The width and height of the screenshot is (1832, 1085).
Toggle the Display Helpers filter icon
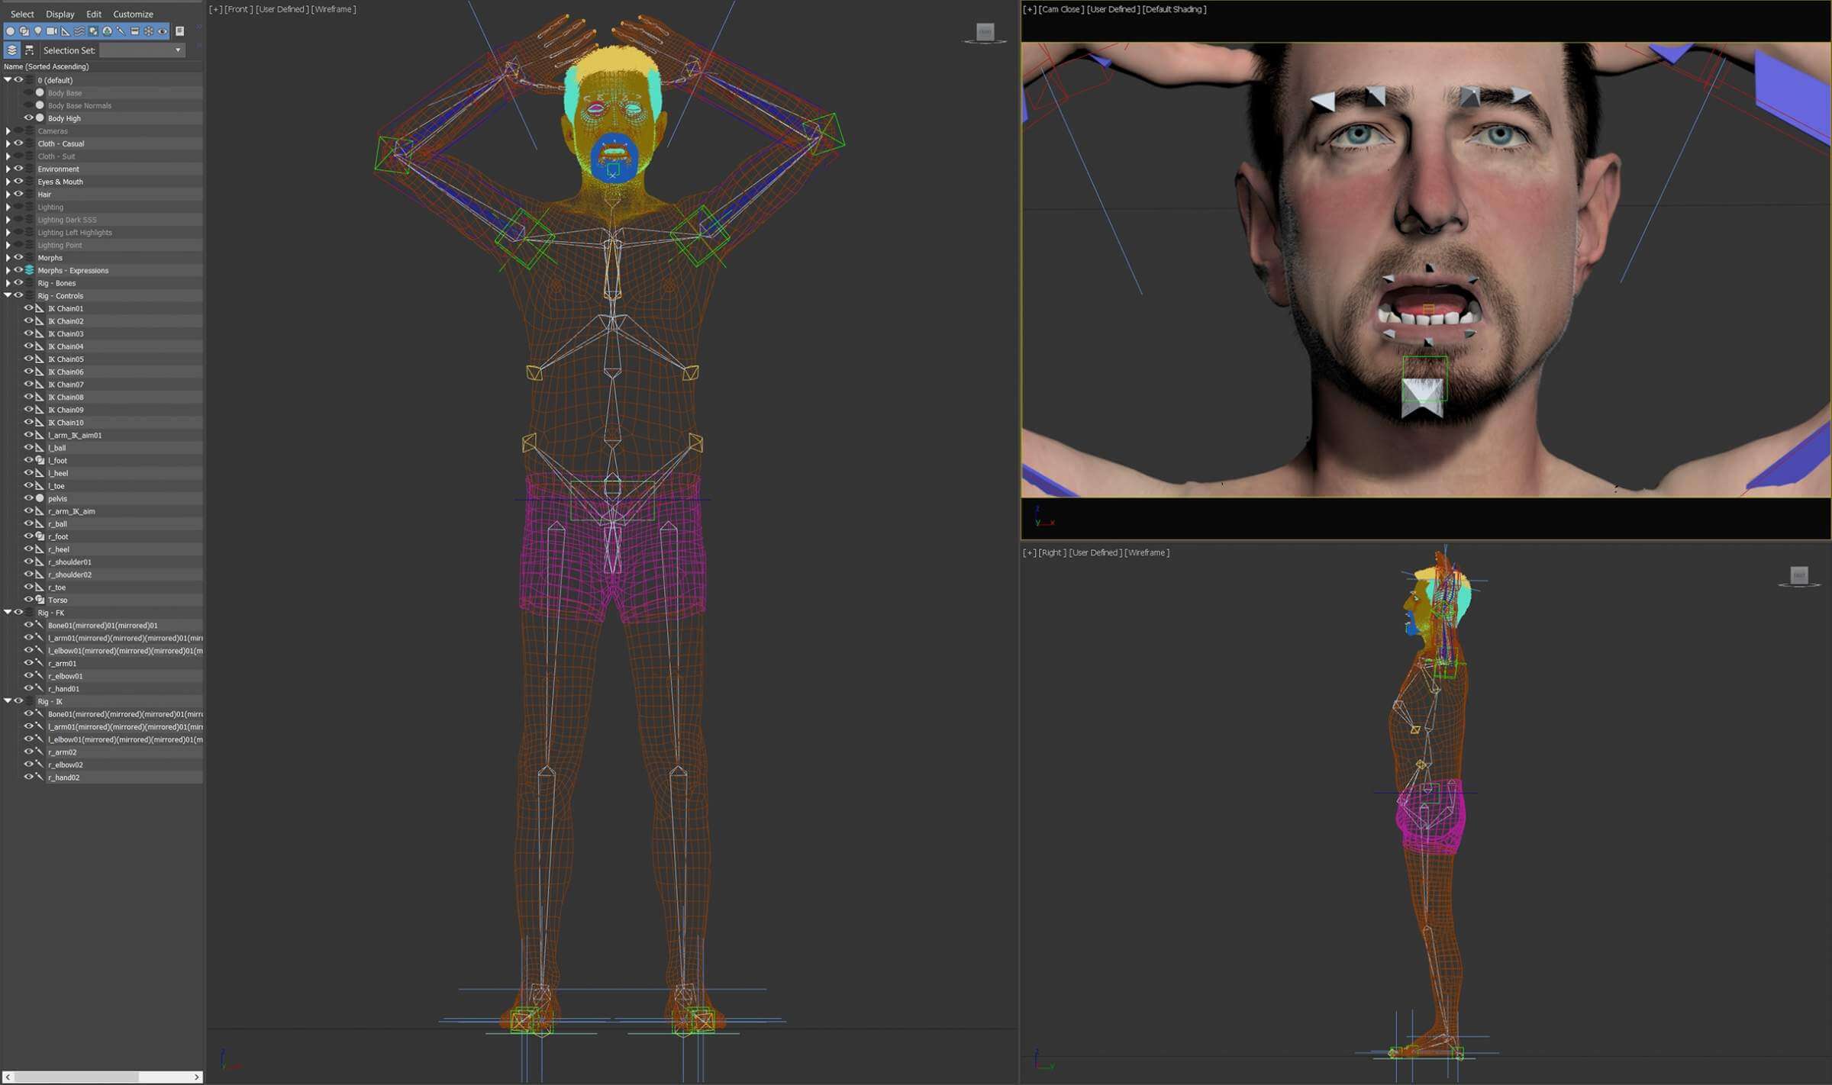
-.-.-
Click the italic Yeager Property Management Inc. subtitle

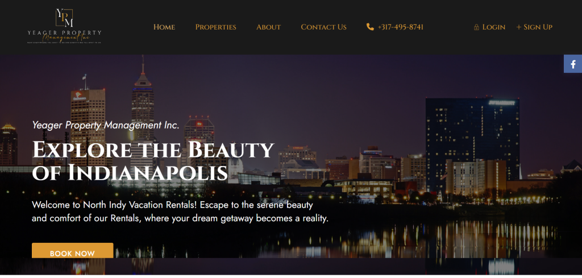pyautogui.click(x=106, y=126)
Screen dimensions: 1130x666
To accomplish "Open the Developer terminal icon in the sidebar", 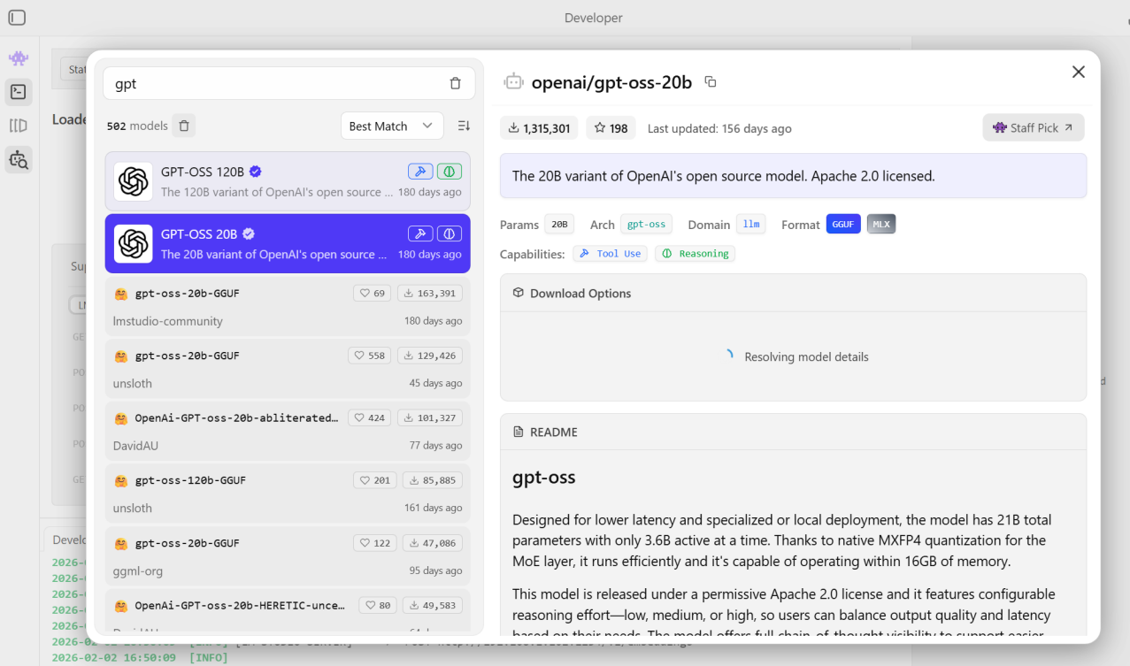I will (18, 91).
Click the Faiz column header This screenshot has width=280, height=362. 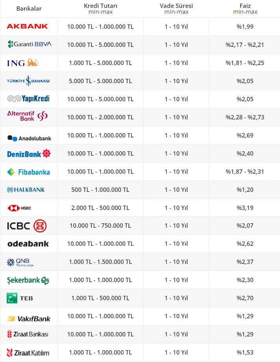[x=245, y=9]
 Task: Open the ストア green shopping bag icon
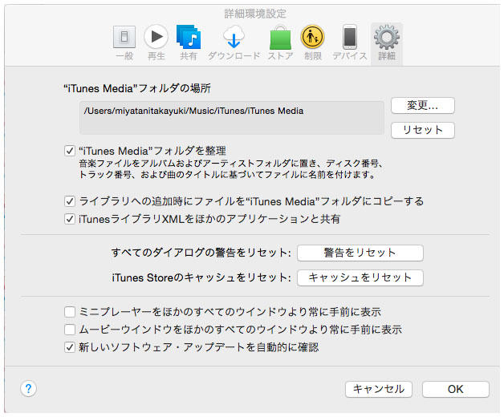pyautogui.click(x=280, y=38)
-.-.-
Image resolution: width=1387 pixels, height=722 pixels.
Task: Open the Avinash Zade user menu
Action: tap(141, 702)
-.-.-
#### Direction
Rewrite the material from the line with "The width and" up to and including the line with "Toggle the Display Helpers filter icon", putting "filter button" in place of "filter icon" and leaving everything else as it is. Give only those lines.

#### Exercise output
The width and height of the screenshot is (1832, 1085).
Toggle the Display Helpers filter button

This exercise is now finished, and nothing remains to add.